MARIAN AND FRED AND SPINOZA
But you can see why Henry hadn’t much time for Fred. He’s not Henry’s type of thing at all—just a simple boy, with a streak of selfishness. He likes to ride and play cards and spend more money than he has. Fred is in love with a bright, plain girl called Mary Garth who is not convinced Fred is worthy of her love. On reflection, Fred agrees. Of the Three Love Problems that dominate
Middlemarch
—Dorothea and Causabon, Lydgate and Rosamund, Fred and Mary—Fred’s would seem the least edifying. Yet to Eliot all were equal, and of equal interest, and worthy of an equal number of pages. All her people are striving toward the fullest truth, the least partial good.

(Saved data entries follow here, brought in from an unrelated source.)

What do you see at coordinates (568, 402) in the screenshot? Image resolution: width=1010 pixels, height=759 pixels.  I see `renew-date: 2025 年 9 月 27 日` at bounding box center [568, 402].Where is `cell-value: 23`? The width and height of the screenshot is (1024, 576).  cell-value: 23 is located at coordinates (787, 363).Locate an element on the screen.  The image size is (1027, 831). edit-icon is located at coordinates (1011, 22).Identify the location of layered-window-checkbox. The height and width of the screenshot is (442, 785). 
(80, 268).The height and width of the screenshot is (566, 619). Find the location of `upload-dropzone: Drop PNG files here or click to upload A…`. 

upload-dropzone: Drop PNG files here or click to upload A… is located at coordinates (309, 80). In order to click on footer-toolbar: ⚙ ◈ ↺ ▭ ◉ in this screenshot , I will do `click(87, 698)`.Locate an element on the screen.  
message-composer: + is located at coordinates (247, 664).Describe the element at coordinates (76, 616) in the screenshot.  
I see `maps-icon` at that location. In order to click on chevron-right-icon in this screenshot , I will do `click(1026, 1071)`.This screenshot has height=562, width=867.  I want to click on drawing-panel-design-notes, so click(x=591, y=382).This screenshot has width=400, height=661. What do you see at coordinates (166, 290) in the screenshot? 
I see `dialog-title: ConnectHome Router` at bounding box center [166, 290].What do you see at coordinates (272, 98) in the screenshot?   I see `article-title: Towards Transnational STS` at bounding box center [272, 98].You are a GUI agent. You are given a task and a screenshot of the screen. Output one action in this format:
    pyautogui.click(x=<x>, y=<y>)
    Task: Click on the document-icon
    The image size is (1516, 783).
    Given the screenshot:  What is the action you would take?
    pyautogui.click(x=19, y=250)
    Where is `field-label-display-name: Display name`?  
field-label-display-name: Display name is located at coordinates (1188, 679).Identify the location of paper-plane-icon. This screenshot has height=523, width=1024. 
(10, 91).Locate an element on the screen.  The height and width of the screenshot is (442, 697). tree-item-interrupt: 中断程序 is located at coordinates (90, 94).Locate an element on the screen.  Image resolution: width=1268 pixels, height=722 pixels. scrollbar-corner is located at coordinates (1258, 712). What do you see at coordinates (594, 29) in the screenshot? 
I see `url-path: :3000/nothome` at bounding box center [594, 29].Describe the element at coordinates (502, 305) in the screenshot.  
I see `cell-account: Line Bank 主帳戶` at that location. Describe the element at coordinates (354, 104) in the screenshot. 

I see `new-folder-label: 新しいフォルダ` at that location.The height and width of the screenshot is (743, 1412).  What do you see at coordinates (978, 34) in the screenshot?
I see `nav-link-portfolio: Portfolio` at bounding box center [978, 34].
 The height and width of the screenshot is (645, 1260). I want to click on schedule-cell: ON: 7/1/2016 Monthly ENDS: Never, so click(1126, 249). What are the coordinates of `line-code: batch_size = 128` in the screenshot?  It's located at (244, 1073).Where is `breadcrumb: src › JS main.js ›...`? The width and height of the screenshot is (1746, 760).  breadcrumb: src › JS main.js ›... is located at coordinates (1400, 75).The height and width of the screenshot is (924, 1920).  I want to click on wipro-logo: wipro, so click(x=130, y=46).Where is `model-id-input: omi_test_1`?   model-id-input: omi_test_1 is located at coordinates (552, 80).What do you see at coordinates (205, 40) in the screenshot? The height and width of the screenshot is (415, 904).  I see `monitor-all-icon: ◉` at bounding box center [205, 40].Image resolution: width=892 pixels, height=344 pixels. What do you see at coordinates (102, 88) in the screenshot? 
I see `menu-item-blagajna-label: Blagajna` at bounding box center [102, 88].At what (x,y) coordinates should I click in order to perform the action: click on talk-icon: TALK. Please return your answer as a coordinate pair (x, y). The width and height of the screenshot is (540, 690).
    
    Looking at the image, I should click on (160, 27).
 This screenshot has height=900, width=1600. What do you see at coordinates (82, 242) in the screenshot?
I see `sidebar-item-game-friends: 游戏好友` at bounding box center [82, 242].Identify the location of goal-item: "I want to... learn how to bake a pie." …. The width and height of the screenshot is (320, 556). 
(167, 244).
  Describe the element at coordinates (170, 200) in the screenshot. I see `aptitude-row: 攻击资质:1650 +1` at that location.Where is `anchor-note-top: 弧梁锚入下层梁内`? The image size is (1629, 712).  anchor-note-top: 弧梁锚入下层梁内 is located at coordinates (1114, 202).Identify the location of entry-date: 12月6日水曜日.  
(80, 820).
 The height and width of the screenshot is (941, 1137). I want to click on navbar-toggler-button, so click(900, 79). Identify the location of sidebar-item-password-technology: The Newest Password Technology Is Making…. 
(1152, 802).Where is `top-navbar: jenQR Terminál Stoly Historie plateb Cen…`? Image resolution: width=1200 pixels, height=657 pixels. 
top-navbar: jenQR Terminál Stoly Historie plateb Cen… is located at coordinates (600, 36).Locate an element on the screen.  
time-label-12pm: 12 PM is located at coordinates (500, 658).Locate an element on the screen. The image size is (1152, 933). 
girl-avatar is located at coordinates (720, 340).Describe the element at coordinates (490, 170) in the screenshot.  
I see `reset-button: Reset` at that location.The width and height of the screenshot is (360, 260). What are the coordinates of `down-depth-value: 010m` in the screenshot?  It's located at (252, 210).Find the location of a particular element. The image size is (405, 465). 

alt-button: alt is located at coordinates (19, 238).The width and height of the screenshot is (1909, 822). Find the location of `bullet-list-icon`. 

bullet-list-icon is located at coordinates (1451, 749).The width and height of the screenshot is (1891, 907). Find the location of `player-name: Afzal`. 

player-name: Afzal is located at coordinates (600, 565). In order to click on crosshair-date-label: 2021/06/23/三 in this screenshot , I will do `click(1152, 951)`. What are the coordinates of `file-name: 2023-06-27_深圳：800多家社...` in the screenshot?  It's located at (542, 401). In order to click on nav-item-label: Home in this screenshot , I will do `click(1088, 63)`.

Except when Eliot thought of striving, she had more in mind than Austen’s hope of happy marriages, or Dickens’s dream of resolved mysteries. She was thinking of Spinoza’s kind of striving,
conatus
. From Spinoza, Eliot took the idea that the good we strive for should be nothing more than “what we certainly know will be useful to us,” not a fixed point, no specific moral system, not, properly speaking, a morality at all. It cannot be found in the pursuit of transcendental reward, as Dorothea believes it to be, or in one’s ability to conform to a set of rules, as Lydgate attempts when he submits to a conventional marriage. Instead, wise men pursue what is best in and
best for
their own natures. They think of the good as a dynamic, unpredictable combination of forces, different, in practice, for each of us. It’s
that
principle that illuminates
Middlemarch.
Like Spinoza’s wise men, Eliot’s people are always seeking to match what is good in themselves in joyful combinations with other good things in the world. In
Ethics,
the book Eliot spent years trying to translate (she never finished), the wise walk in gardens, see plays, eat pleasantly, do work that is meaningful to them and so on, as their sensibilities allow and demand. They love and are attentive to the laws of nature, because these alone are eternal and therefore an attribute of the Supreme Good. All of this was the riposte Eliot needed to the arid rigors of her family’s Methodism; she responded passionately to the idea of worldly striving, of cleaving to those qualities in others, and in the world, that complemented one’s own strengths. It was what she herself had done. And it cast two things for which she cared deeply—natural science and human relationships—in a new, holy light. Spinoza seemed to understand Marian’s way of being in the world. Her shocking common-law “marriage of true minds” to George Lewes (who also translated Spinoza) was exactly the right kind of
conatus
: a power-strengthening union characterized by joy. Her rejection of the organized church, so horrifying to her family, was really a turning away from false, abstract moral values. Her interest in the new natural sciences was, in Spinozian terms, a form of worship. When Marian found Spinoza she found the closest philosophical expression of her own experiences:
Indeed, the human body is composed of a great many parts of different natures, which require continuous and varied food, so that the whole body may be capable of doing everything which can follow from its nature, and consequently, so that the mind may also be equally capable of conceiving many things.